Distributed Logging: Metrics & Reports
Low dimensionality, aggregation, monitoring and alerts. Inside of all metric collection systems are the time series databases. These databases do an excellent job of aggregation, so metrics are suitable for aggregation, monitoring, and building alerts.
For metrics, the dimension of the data should not exceed a thousand. If we add some Request IDs for which the size of the values is unlimited, then we will quickly encounter serious problems. We have already stepped on this problems.
Correlation and trace
Structured logs are not enough for us to conveniently search by data. There should be fields with certain values: Request ID, User ID, other data from the services from which the logs came.
The traditional solution is to assign a unique ID to the transaction (log) at the entrance to the system. Then this ID (context) is forwarded through the entire system through a chain of calls within a service or between services.
There are well-established terms. The trace is split into spans and shows the call stack of one service relative to another, one method relative to another relative to the timeline. You can clearly trace the message path, all timings.
First we used Zipkin. Already in 2015, we had a Proof of Concept (pilot project) of these solutions.
To make everything correct, the code needs to be instrumented. If you are already working with a code base that exists, you need to go through it – it requires changes.
For a complete picture and to benefit from the traces, you need to instrument all the services in the chain, and not just one service that you are currently working on.
This is a powerful tool, but it requires significant administration and hardware costs, so we switched from Zipkin to another solution that is provided “as a service”.
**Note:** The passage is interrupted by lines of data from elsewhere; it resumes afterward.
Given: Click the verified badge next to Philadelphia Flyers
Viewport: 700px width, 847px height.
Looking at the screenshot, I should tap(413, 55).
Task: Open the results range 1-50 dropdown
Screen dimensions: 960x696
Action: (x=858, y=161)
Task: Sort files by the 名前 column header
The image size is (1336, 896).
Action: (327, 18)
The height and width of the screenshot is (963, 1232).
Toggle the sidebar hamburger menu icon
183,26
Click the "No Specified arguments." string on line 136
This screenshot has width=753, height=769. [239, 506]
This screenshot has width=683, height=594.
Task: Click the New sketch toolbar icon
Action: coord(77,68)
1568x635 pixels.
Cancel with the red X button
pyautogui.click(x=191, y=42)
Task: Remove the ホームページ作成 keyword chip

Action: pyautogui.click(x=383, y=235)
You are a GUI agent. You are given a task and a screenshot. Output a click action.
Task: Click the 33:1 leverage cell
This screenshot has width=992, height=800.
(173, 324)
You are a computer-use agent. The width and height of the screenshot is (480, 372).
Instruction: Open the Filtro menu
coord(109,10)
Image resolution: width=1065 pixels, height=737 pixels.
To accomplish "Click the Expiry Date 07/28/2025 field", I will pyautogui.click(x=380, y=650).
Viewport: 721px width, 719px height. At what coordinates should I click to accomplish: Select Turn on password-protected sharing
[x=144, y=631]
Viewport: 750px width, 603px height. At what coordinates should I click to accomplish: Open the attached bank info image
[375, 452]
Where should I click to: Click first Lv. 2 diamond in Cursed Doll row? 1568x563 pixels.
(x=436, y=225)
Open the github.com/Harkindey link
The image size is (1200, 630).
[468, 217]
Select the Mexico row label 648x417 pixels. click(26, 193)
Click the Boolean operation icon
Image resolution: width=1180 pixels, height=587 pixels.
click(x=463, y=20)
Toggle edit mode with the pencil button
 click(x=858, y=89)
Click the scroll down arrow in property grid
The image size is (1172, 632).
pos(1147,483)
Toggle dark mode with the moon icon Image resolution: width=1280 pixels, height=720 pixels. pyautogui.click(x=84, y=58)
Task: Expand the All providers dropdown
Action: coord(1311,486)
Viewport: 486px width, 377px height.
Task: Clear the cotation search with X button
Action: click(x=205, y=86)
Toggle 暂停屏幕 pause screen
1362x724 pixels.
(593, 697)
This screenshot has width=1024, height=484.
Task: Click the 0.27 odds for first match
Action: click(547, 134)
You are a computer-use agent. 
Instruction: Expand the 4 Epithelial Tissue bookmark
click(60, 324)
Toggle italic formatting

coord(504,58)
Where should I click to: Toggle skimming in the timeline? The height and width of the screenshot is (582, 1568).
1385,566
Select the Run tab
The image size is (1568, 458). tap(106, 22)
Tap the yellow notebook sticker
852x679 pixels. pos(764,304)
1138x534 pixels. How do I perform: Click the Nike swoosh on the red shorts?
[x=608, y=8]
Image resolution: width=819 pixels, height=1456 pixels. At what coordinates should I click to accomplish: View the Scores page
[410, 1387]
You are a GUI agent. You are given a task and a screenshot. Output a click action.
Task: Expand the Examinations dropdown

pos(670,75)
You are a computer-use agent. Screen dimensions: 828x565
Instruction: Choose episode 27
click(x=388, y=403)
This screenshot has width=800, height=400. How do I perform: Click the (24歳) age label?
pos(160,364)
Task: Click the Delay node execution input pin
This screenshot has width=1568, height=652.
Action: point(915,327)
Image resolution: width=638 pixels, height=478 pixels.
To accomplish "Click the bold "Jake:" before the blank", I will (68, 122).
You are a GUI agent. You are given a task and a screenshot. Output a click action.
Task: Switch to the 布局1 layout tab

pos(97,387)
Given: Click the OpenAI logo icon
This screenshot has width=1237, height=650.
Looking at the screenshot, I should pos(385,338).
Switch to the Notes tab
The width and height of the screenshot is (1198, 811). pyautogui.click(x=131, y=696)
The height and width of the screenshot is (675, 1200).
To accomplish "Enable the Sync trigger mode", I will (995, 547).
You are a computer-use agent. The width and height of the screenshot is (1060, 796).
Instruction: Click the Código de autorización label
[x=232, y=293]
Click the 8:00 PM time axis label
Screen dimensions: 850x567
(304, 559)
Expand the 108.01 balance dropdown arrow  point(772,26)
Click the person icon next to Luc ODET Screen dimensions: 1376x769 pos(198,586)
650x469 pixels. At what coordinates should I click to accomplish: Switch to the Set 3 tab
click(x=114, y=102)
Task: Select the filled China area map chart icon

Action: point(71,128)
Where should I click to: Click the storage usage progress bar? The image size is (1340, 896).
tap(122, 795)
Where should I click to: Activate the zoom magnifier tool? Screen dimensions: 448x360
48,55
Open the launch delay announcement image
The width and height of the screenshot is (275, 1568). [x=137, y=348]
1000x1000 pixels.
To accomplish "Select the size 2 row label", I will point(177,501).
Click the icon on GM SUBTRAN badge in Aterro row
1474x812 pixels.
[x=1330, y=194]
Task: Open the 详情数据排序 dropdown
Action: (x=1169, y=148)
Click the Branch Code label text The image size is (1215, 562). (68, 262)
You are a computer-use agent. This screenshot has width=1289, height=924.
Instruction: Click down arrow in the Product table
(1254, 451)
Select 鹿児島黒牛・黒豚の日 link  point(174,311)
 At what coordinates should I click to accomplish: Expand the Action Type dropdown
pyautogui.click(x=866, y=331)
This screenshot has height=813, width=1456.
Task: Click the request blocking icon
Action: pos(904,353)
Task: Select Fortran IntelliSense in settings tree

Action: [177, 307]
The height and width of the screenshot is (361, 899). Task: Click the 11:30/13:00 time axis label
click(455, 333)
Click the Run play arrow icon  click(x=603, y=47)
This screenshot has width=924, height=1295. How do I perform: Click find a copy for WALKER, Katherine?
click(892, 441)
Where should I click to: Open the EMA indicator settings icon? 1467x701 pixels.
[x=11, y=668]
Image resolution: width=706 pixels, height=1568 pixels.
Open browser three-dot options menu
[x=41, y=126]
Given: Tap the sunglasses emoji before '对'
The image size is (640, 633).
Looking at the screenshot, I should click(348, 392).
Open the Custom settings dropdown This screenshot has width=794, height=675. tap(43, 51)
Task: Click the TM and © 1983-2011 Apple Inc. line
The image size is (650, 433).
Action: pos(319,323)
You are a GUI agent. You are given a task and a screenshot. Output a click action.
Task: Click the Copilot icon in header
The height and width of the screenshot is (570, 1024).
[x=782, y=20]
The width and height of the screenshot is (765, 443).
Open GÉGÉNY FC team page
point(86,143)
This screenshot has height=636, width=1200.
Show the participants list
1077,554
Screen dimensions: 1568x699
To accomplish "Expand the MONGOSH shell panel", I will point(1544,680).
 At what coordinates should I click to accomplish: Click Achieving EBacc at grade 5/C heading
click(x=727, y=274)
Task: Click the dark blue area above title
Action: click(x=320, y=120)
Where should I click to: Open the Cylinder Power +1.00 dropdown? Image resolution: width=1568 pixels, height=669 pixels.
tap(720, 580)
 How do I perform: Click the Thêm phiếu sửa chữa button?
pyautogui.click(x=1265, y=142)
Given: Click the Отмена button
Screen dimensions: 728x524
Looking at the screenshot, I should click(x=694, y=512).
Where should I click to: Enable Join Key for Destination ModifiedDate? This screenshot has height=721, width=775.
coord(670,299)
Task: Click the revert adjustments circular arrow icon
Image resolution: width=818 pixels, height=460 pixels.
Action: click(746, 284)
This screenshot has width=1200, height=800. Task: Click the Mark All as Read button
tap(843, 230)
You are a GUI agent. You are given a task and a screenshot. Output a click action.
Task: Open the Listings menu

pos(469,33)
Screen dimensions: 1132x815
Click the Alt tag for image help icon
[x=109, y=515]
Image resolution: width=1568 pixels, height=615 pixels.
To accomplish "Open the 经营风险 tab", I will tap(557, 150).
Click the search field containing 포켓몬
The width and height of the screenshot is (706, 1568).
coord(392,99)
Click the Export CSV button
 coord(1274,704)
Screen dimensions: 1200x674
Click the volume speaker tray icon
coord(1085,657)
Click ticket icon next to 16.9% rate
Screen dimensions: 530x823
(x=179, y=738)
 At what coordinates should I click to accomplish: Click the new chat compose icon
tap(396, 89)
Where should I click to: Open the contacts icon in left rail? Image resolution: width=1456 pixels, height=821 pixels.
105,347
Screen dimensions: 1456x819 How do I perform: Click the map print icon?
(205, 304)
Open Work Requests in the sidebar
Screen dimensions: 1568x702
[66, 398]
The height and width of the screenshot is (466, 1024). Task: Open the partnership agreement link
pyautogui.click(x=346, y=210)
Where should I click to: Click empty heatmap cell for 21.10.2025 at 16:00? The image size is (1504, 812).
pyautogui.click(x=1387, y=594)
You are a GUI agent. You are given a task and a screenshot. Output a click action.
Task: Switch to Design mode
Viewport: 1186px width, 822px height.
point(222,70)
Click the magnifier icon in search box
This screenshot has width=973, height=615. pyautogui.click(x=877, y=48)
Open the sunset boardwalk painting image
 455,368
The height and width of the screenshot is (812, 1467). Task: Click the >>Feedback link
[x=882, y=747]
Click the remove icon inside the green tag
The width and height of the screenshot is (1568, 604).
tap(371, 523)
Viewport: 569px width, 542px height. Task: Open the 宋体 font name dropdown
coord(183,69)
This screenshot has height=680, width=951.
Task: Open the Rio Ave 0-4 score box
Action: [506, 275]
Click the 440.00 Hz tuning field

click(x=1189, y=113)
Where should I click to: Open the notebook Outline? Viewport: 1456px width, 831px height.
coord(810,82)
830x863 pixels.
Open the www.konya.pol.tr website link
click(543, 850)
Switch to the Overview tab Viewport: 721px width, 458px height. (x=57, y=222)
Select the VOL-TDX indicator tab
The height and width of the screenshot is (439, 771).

Logs must be correlated. Traces must also be correlated. We need a single ID – a common context that can be forwarded throughout the call chain. But often this is not possible – correlation occurs within the system as a result of its operation. When we start one or more transactions, we still do not know that they are part of a single large whole.
Lets consider the first example.
The client sent a request for a message, and our internal platform processed it.
The service, which is engaged in interaction with the operator, sent this message to the operator – an entry appeared in the log system.
Later, the operator sends us a delivery report.
The processing service does not know which message this delivery report relates to. This relationship is created later in our platform.
Two related transactions are parts of a single whole transaction. This information is very important for support engineers and integration developers. But this is completely impossible to see based on a single trace or a single ID.
The second case is similar – the client sends us a message in a large bundle, then we disassemble them, they also return in packs. The number of packs may even vary, but then all of them are combined.
From the point of view of the client, he sent a message and received a response. But we got several independent transactions that need to be combined. It turns out a one-to-many relationship, and with a delivery report – one to one. This is essentially a graph.
We implemented Proof of Concept: a 16-core host that could process a graph of 100 million nodes and 150 million links. The graph occupied only 15 GB of disk – then it suited us.
In addition to Neo4j, we now have a simple interface for viewing related logs. With him, the engineers see the whole picture.
But pretty quickly, we became disappointed in this database.
Problems with Neo4j
Data rotation. We have powerful volumes and data must be rotated. But when deleting a node from Neo4j, data on the disk is not cleared. I had to build a complex solution and completely rebuild the graphs.
Performance. All graph databases are read-only. On recording, performance is noticeably less. Our case is absolutely the opposite: we write a lot and relatively rarely read – these are units of requests per second or even per minute.
High availability and cluster analysis for a fee. On our scale, this tranformes into decent costs.
Therefore, we went the other way.
Solution with PostgreSQL
We decided that since we rarely read, the graph can be built on spot when reading. So we in the PostgreSQL relational database store the adjacency list of our IDs in the form of a simple table with two columns and an index on both. When the request arrives, we bypass the connectivity graph using the familiar DFS algorithm (depth traversal), and get all the associated IDs. But this is necessary.
Data rotation is also easy to solve. For each day we start a new table and after a few days, when the time comes, we delete it and release the data. A simple solution.
We now have 850 million connections in PostgreSQL, they occupy 100 GB of disk. We write there at a speed of 30 thousand per second, and for this in the database there are only two VMs with 2 CPUs and 6 GB RAM. As required, PostgreSQL can write longs quickly.
There are still small machines for the service itself, which rotate and control.